The Accidentals(73)
My throat is tight. Congratulations are probably expected of me. “So…I guess you’re staying in Claiborne, then.”
“That’s the plan. Is that okay with you?”
Does it really matter what I think? “Sure.” I almost choke on the word. “Sorry, I’ve got to run.” I grab my backpack. Thank God for Spanish class. I can’t wait to get out of there. “Did you tell Grandma Alice?”
“No.” He’s quiet. “I will. Soon.”
He catches my hand as I pass him. “Good work today.” He taps the guitar.
“Thanks,” I say, breaking for the door. “See you next week.” I run up Maple Street, toward school, taking gulps of the cool March air.
That night I knock on Jake’s door, feeling low.

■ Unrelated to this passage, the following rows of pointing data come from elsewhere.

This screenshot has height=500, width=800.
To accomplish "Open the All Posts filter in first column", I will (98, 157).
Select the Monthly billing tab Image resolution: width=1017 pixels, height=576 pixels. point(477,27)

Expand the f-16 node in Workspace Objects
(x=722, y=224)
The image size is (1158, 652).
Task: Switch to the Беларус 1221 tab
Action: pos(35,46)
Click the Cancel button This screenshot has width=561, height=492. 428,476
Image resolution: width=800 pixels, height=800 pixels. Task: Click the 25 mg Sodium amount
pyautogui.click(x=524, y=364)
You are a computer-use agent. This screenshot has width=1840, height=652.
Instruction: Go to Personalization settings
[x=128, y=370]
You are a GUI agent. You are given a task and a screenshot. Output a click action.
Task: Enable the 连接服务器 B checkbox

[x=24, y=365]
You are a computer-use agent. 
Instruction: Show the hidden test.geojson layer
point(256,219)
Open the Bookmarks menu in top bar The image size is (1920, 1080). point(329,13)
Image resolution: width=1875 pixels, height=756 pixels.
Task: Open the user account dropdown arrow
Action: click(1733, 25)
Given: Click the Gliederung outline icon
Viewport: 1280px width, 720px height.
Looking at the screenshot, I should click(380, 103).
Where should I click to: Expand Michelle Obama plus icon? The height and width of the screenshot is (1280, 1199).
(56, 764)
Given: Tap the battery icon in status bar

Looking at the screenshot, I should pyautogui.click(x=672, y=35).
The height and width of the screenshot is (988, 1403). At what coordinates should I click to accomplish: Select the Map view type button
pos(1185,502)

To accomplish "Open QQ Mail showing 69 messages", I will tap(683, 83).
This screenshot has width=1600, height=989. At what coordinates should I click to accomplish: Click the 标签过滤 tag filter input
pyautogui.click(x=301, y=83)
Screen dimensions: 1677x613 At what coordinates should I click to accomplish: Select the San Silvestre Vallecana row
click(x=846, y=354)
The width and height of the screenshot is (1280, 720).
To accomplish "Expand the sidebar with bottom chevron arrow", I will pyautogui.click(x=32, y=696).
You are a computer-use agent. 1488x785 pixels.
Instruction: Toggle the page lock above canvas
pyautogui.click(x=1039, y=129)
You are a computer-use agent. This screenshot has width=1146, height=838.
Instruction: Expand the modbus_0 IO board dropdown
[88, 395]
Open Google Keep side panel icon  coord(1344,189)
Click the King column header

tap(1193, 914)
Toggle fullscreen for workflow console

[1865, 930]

He opens up, wearing jeans and a look of surprise, but nothing else. “Hi,” he says. “Come in?”
Once inside, I have to work hard to keep my eyes from lingering on all the bare skin of his chest. I glance around his space. “Sal and Arin actually left the room?”
“I know, right?” He cups the back of my neck, one thumb stroking my shoulder. “How was your guitar lesson?”
I’d come upstairs intending to tell him, in excruciating detail, about Frederick’s awful announcement. But that’s not what happens. Instead, I move quickly, pasting myself to Jake as tightly as a bumper sticker. Then I kiss him. Hard.
Jake makes a noise of surprise, which sounds something like “armf.”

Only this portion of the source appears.